Il me reste deux semaines pour montrer ma reconnaissance à tous ceux qui ont participé à la construction de notre maison à Cochabamba en Bolivie début 2007.
Lundi dernier, à quinze mètres de la maison, j’ai eu l’attention attirée par une cuvette d’environ un mètre de diamètre et un demi-mètre de profondeur, tapissée de briques et partiellement remplie de pierres. J’avais pensé remplir le trou de terre arable pour y planter un palmier. J’ai voulu en savoir plus sur l’origine de cette excavation en interrogeant Marco, le plafonneur. Il me parle des traces de la préparation d’un plat typique des hauts-plateaux. Envoûté par ses explications je lui demande si avec Don Daniel, son beau-père, ils seraient d’accord de préparer un tel repas le samedi midi, en invitant les corps de métiers ayant participé à la construction de la maison. Aucune hésitation. J’en parle à Don Mario, l’entrepreneur. On se met d’accord sur le nombre de participants : une trentaine. Et le nombre de poulets à acheter : douze, mettons quinze pour ne pas paraître pingre.
Le samedi, avant huit heures, Mama Mona et Papa Francisco, mes beaux-parents, partent acheter :la quinzaine de poulets à couper en morceaux, dix kilos de pommes de terre, des platanos-bananes à cuire- des oignons, tomates et laitues. Vers dix heures Don Daniel et son beau-fils agrandissent la cavité, la tapissent de briques, préparent des pierres en les lavant, rassemblent des bois de construction voués aux déchets. Au moyen de fers à béton, ils réalisent un savant montage où se mêlent bois et pierres. En-dessous papier journal et petit bois. A onze heures, mise à feu. C’est presque le départ d’une fusée : fumées et flammèches puis feu puissant. On croirait l’émergence d’un mini-volcan. De temps en temps une pierre éclate. A trois, munis de pelles dont l’une à long manche, les tisons non consommés sont retirés. Les pierres brulantes sont rassemblées. Deux grandes casseroles en aluminium contenant les volatiles sont amenées. Astuce : pierres et morceaux de volaille sont alternés dans les marmites. Ces dernières, munies de leurs couvercles sont placées au centre de la cuvette puis rapidement entourées de pommes de terre, de bananes à cuire et d’autres pierres surchauffées. L’ensemble est soigneusement recouvert de nombreux papiers forts provenant de sacs de ciment. Puis abondamment recouverts d’une couche de terre d’une vingtaine de centimètres d’épaisseur. Le tout sous un soleil…absent, avec, de temps en temps une petite pluie fine. C’est la première fois depuis mon arrivée il y a un mois qu’il fait couvert tout au long de la journée et que la Cordillère des Andes habituellement si majestueuse se cache sous les nuages. Voilà, me dit-on : il suffit d’attendre entre 45 et 60 minutes. Il est midi trente. A treize heures quinze je préviens : 3/4h. Les trois hommes reviennent. Avec le soin d’archéologues découvrant une momie inca, la couche de terre est enlevée. Les nombreuses couches de papier sont ôtées tels des linceuls. Oh merveille : on me passe une pomme de terre délicieusement cuite à point. Puis c’est l’enlèvement des couvercles : parmi les pierres fumantes s’élève le fumet de la basse-cour promue met royal : le plat des Andes, p’ampaku.

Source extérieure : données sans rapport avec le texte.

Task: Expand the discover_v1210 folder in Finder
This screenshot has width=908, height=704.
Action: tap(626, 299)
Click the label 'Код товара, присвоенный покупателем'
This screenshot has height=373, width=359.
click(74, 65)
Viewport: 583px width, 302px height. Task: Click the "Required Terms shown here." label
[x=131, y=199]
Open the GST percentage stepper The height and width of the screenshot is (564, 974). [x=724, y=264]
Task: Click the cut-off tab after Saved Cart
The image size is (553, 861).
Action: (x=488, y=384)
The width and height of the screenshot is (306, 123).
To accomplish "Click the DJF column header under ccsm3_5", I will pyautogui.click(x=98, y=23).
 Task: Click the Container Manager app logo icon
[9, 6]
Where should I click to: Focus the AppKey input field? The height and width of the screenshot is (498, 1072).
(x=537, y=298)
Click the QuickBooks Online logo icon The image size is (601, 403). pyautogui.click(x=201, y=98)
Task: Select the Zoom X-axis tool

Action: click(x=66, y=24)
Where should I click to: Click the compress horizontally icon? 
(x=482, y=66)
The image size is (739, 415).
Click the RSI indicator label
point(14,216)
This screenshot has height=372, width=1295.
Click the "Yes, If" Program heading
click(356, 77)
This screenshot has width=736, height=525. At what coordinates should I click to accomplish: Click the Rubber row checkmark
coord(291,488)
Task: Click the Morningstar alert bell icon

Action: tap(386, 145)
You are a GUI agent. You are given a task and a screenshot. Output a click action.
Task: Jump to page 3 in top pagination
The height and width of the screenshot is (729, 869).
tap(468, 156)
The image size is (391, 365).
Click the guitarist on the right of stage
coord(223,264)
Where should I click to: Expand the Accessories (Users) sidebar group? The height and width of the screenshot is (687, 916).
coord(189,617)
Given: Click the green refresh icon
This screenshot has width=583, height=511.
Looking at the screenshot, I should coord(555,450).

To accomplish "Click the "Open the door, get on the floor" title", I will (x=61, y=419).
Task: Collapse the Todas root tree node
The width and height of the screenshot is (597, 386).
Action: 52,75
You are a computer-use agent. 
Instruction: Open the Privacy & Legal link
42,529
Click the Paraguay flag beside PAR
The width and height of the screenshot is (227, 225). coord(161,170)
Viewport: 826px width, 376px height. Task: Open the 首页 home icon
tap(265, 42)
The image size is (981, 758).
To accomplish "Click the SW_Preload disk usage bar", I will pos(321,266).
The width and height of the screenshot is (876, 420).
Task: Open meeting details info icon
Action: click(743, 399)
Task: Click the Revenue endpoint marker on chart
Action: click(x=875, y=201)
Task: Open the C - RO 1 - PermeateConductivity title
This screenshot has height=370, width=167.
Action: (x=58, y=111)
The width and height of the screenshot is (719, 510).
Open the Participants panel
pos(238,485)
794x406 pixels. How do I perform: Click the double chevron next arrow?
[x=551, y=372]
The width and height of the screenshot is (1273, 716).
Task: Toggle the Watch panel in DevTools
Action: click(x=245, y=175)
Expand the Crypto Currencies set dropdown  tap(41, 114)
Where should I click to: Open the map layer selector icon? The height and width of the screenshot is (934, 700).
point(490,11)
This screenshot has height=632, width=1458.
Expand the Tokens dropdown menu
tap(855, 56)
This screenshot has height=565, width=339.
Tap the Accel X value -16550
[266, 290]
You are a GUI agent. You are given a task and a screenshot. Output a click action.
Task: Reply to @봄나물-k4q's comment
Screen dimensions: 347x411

Entretemps les corps de métiers arrivent de divers chantiers. Je ne les connais pas tous. Mama Mona et Papa Francisco arrivent avec les salades et boissons. Assiettes copieuses : énormes portions de poulet, deux pommes de terre, une banane cuite avec sa pelure, un épi de maïs cuit à l’eau et la salade. Les hommes se dispersent dans le jardin. Outre les maçons il y a peintres, parqueteurs et menuisiers. Je suis subjugué. D’où peut remonter cette façon de cuisiner répandue sur l’ Alti-plano des Andes. Ceux qui ont vécu dans ces villages éloignés disent que la volaille peut être remplacée par du porc, des poissons, du gibier. Les natifs de Cochabamba voient pour la première fois cette préparation élaborée. A la fin de ce festin, je remercie tous ceux qui ont contribué à la construction, à en faire une œuvre d’art, exemple du savoir-faire bolivien. L’après-midi se poursuit. Les hommes partent après avoir reçu leur paie. Marlen, l’architecte s’étant trompée d’heure arrive avec son conjoint pour se contenter des restes.